Task statement:
Going through the entries below, copy out each line that contains "will".
Data for this task Block Start
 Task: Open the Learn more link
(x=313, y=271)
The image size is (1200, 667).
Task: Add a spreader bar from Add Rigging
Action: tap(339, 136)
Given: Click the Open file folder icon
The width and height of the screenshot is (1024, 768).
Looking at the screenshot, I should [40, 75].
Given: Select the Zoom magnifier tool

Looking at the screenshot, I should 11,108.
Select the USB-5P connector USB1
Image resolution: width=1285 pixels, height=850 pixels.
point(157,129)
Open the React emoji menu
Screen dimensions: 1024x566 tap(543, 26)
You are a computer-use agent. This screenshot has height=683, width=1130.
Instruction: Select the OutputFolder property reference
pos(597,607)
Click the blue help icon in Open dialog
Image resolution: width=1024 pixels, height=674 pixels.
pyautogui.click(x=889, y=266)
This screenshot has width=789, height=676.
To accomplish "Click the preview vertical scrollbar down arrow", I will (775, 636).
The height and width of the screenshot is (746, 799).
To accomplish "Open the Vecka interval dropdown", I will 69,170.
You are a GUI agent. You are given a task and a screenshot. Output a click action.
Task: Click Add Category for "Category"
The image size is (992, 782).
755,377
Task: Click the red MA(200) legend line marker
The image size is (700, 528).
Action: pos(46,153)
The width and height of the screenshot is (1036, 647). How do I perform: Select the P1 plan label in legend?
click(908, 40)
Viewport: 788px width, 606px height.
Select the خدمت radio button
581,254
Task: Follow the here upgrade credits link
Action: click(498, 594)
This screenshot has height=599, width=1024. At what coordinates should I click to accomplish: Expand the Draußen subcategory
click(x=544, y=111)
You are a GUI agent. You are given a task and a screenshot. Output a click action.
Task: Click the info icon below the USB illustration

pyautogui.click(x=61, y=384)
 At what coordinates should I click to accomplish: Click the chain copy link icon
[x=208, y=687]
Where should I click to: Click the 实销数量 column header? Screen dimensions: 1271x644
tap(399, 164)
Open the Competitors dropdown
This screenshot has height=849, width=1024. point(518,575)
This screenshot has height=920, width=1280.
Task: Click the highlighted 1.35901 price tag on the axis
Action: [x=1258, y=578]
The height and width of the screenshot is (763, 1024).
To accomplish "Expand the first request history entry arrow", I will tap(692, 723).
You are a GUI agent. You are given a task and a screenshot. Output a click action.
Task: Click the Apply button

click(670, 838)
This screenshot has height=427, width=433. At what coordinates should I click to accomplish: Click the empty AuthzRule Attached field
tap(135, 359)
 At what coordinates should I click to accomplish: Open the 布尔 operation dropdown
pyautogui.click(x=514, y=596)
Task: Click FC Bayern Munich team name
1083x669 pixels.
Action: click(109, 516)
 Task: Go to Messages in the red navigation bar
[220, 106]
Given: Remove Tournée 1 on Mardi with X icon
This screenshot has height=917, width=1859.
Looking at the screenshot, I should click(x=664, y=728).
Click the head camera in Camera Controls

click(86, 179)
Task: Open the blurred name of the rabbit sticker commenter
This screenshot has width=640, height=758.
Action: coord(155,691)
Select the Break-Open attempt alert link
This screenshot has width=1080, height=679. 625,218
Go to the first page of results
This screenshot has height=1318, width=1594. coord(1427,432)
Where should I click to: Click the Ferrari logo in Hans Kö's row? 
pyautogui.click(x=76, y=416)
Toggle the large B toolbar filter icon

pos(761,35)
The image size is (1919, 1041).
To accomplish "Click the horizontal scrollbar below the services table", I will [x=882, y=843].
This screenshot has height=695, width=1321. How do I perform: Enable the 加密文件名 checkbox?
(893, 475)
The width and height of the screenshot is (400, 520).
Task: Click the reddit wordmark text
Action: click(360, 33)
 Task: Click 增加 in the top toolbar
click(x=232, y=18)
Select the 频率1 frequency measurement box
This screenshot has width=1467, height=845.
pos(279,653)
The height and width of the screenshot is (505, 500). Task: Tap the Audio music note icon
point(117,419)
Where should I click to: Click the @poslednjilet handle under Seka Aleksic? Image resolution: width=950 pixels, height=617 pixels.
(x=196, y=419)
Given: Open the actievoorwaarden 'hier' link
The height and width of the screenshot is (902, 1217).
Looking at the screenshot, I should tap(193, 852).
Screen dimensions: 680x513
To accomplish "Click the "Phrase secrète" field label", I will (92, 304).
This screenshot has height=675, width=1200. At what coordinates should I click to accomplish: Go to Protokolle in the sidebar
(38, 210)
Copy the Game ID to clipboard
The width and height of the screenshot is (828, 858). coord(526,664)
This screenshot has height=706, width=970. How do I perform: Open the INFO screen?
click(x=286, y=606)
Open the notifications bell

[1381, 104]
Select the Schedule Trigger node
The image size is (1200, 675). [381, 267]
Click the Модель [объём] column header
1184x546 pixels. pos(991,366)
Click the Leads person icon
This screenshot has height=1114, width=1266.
Data for this task Block End
Task result:
To accomplish "Click the preview vertical scrollbar down arrow", I will (775, 636).
To accomplish "Open the Vecka interval dropdown", I will 69,170.
To accomplish "Expand the first request history entry arrow", I will tap(692, 723).
To accomplish "Click the horizontal scrollbar below the services table", I will [x=882, y=843].
To accomplish "Click the "Phrase secrète" field label", I will (92, 304).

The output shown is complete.